Process, application, and communication of regression modeling in valuing real estate

Regression software has become more and more a part of developing real estate property value opinions. As a result, it is paramount to understand the differences in tools available, and the elements of the regression process that are necessary for the valuer to understand and to disclose in a report.

While guidance is available related to the general use of AVMs and statistical tools, currently there is limited detailed guidance that speaks exclusively to the specifics of regression modeling. There is little instruction on evaluating the credibility and reliability issues that surround: the variety of features in regression tools, the process of developing a regression model, and the communication of the conclusions to the user. Below are important factors for the valuation professional to consider when evaluating the choices of software, and when generating, applying, and communicating regression results.

General knowledge of the regression software’s “inner workings”.

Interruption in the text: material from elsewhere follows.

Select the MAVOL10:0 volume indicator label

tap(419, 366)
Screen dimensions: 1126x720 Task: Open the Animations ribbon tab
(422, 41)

The valuer should understand and disclose the overall processes used by the tool and the type of regression employed. In addition, the valuer should understand any built-in equations, parameters, algorithms, and “givens”, which are automated and out of the control of the human valuer. How do those automated operations affect the process and results? For example, if the software automatically subtracts an estimated land value, automatically removes certain types of transactions, or automatically applies increases or decreases to prices based on market changes since the transaction date, how exactly is the software making those determinations and what is the impact on the final analysis?

Plain-language explanations.

It is likely that the user of a valuation report (and quite likely the valuer him or herself) is not a statistician or mathematician. Terms like R-squared, p-values, coefficients, ranges, intercepts, and other words related to regression should be explained so the user can understand the content of the report. This is not to say that specialized terms should never be used, but rather that they should at least be defined in a clear manner.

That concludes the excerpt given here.